• TASK DIRECTIONS:
The records must be retyped exactly, with no pictures included.

• SUPPLIED ENTRIES:
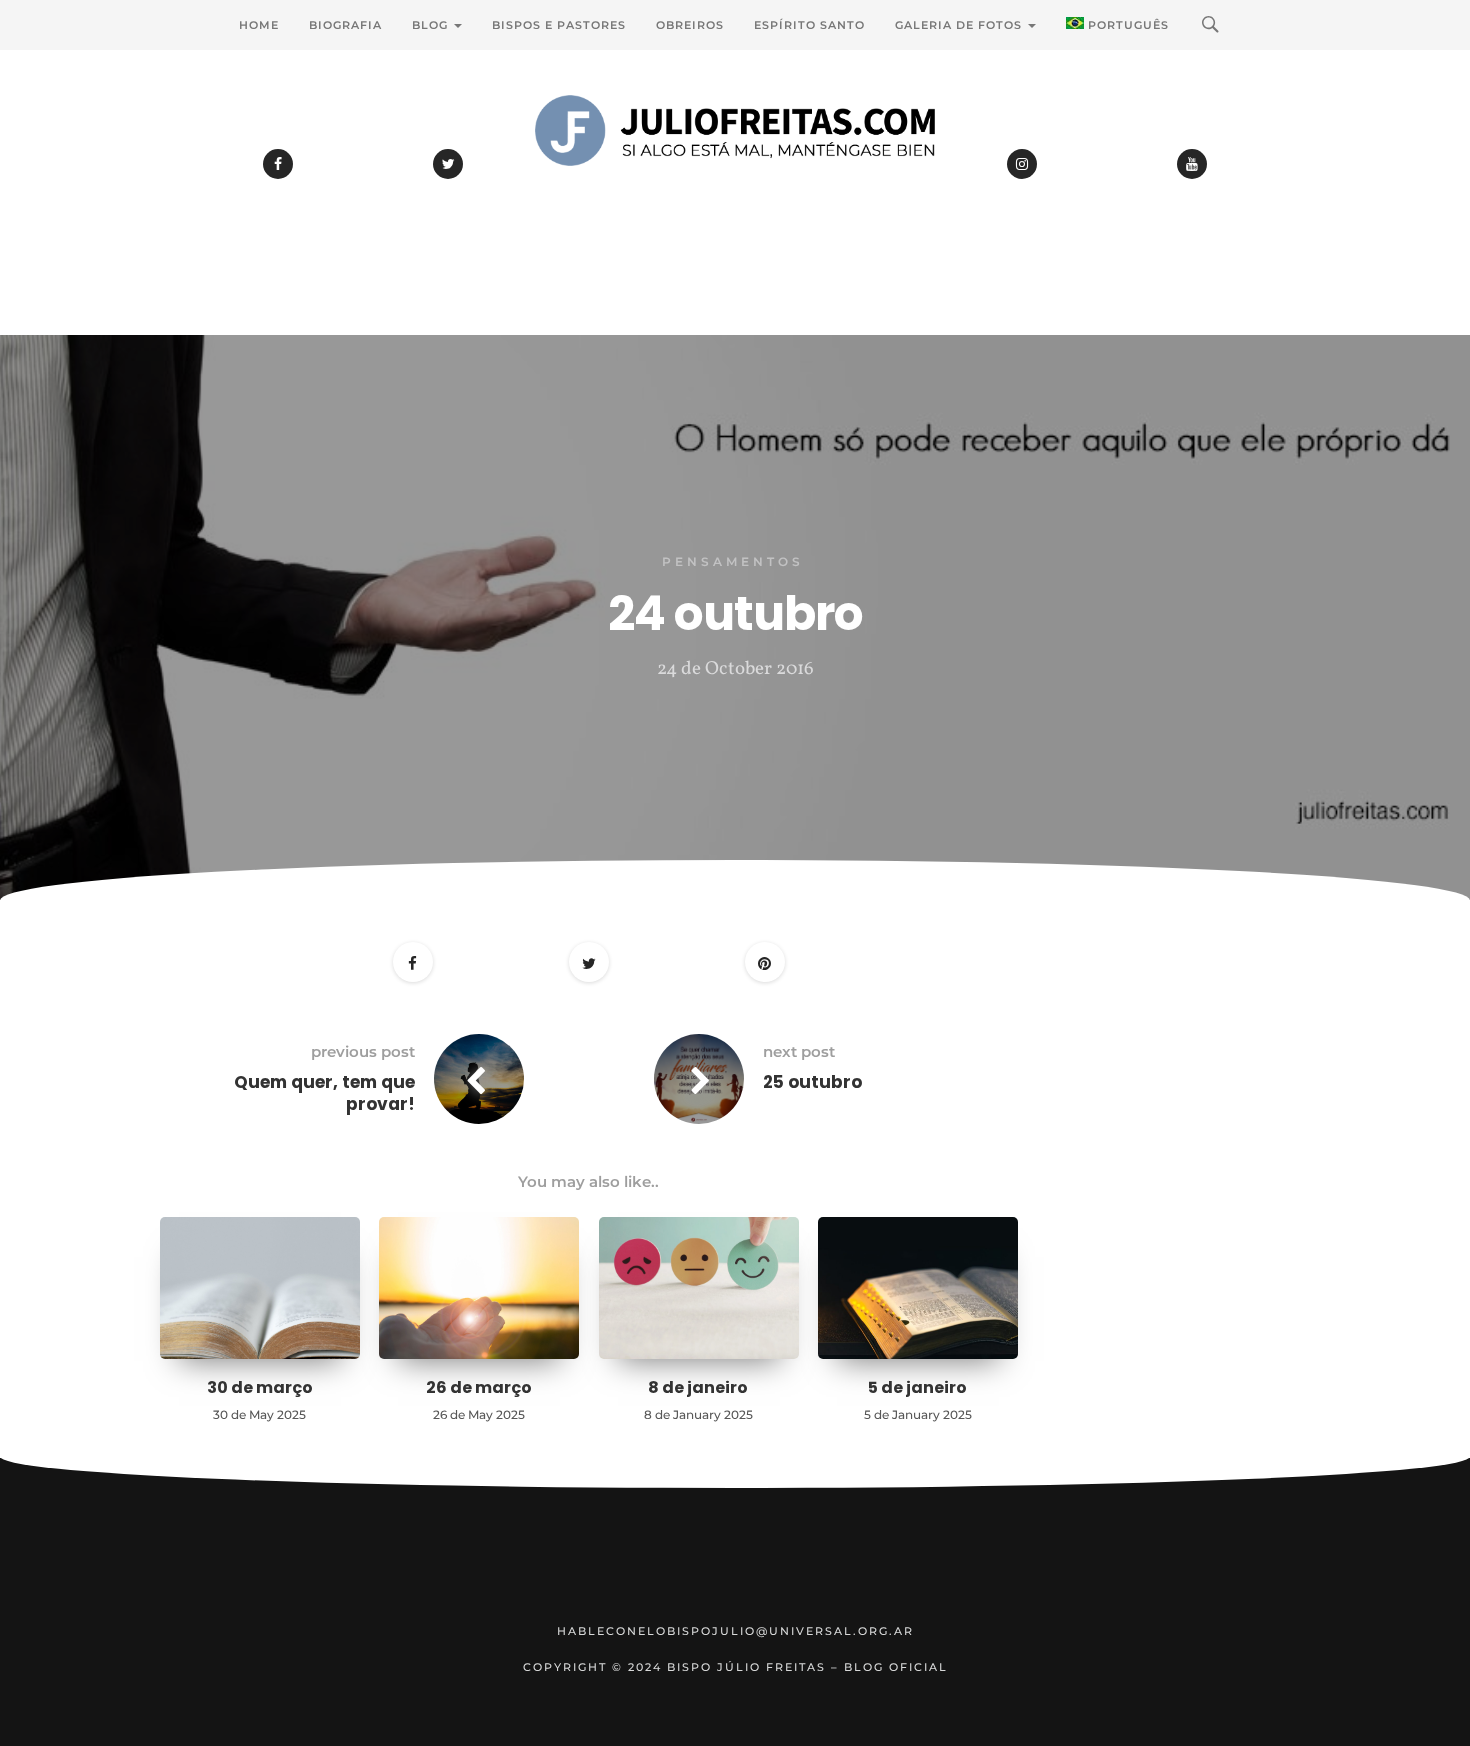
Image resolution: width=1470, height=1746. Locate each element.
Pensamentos (733, 561)
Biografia (345, 25)
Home (259, 25)
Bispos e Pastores (559, 25)
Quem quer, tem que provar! (324, 1093)
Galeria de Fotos (960, 25)
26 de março (479, 1387)
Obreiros (690, 25)
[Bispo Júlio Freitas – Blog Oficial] (735, 185)
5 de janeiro (917, 1387)
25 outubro (812, 1082)
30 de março (260, 1387)
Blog (432, 25)
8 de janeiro (698, 1387)
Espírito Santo (809, 25)
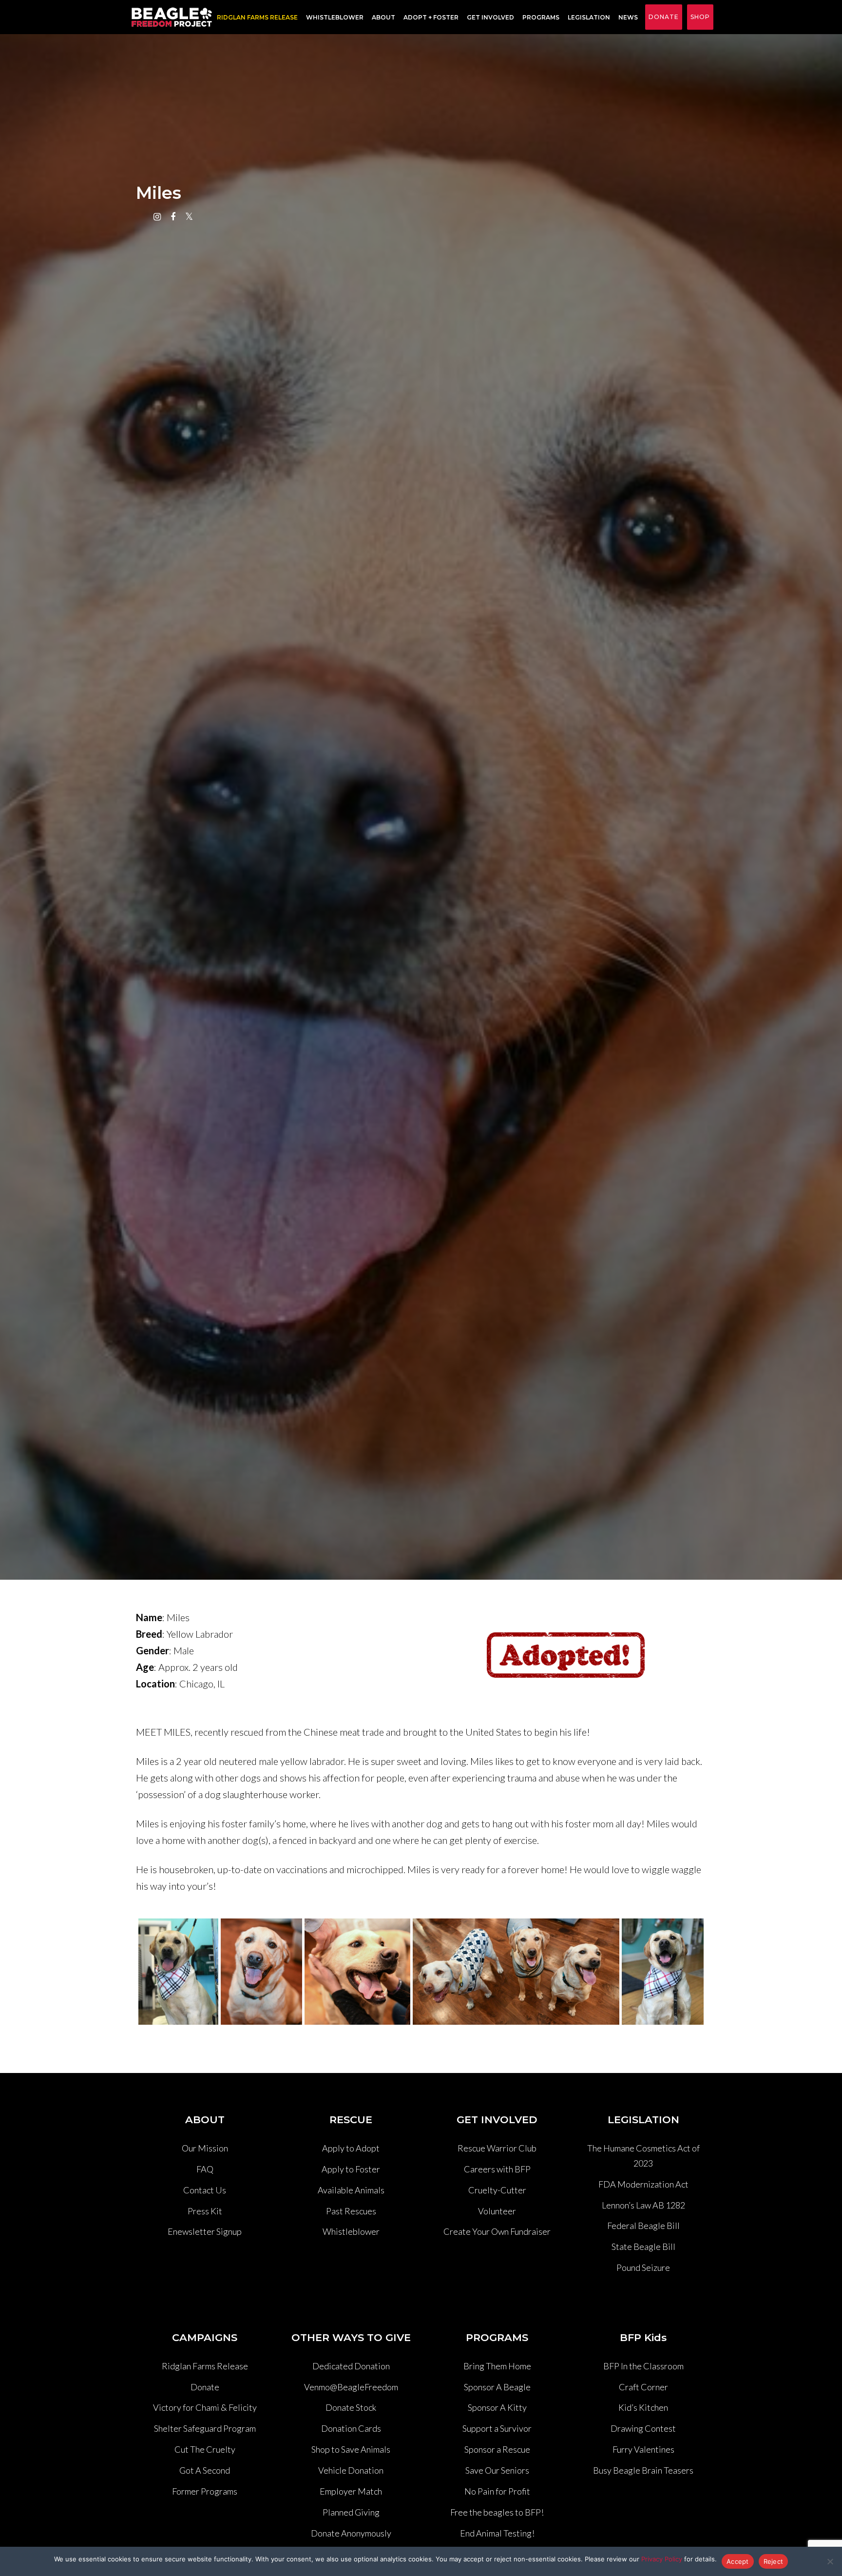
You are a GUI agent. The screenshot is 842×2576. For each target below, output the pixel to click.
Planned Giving (351, 2512)
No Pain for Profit (497, 2491)
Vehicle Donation (350, 2470)
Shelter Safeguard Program (205, 2428)
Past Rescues (351, 2211)
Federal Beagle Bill (643, 2225)
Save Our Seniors (497, 2470)
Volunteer (497, 2211)
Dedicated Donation (351, 2366)
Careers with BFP (497, 2169)
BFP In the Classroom (643, 2366)
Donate (664, 16)
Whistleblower (335, 17)
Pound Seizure (643, 2267)
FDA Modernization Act (643, 2184)
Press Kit (205, 2211)
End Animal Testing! (497, 2533)
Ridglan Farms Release (205, 2366)
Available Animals (351, 2190)
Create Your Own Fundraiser (497, 2231)
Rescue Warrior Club (497, 2148)
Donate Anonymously (351, 2533)
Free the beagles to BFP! (497, 2512)
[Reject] (830, 2561)
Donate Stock (350, 2407)
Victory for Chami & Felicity (205, 2407)
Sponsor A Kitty (497, 2407)
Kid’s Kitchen (643, 2407)
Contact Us (204, 2190)
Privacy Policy (661, 2559)
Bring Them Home (497, 2366)
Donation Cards (351, 2428)
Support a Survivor (497, 2428)
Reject (774, 2561)
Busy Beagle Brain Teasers (643, 2470)
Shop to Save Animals (350, 2449)
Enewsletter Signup (205, 2231)
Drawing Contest (643, 2428)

• RESPONSE AREA:
Image resolution: width=1470, height=1746. Locate each element.
Pensamentos (733, 561)
Biografia (345, 25)
Home (259, 25)
Bispos e Pastores (559, 25)
Quem quer, tem que provar! (324, 1093)
Galeria de Fotos (960, 25)
26 de março (479, 1387)
Obreiros (690, 25)
[Bispo Júlio Freitas – Blog Oficial] (735, 185)
5 de janeiro (917, 1387)
25 outubro (812, 1082)
30 de março (260, 1387)
Blog (432, 25)
8 de janeiro (698, 1387)
Espírito Santo (809, 25)
You are a GUI agent. The screenshot is 842×2576. For each target below, output the pixel to click.
Planned Giving (351, 2512)
No Pain for Profit (497, 2491)
Vehicle Donation (350, 2470)
Shelter Safeguard Program (205, 2428)
Past Rescues (351, 2211)
Federal Beagle Bill (643, 2225)
Save Our Seniors (497, 2470)
Volunteer (497, 2211)
Dedicated Donation (351, 2366)
Careers with BFP (497, 2169)
BFP In the Classroom (643, 2366)
Donate (664, 16)
Whistleblower (335, 17)
Pound Seizure (643, 2267)
FDA Modernization Act (643, 2184)
Press Kit (205, 2211)
End Animal Testing! (497, 2533)
Ridglan Farms Release (205, 2366)
Available Animals (351, 2190)
Create Your Own Fundraiser (497, 2231)
Rescue Warrior Club (497, 2148)
Donate Anonymously (351, 2533)
Free the beagles to BFP! (497, 2512)
[Reject] (830, 2561)
Donate Stock (350, 2407)
Victory for Chami & Felicity (205, 2407)
Sponsor A Kitty (497, 2407)
Kid’s Kitchen (643, 2407)
Contact Us (204, 2190)
Privacy Policy (661, 2559)
Bring Them Home (497, 2366)
Donation Cards (351, 2428)
Support a Survivor (497, 2428)
Reject (774, 2561)
Busy Beagle Brain Teasers (643, 2470)
Shop to Save Animals (350, 2449)
Enewsletter Signup (205, 2231)
Drawing Contest (643, 2428)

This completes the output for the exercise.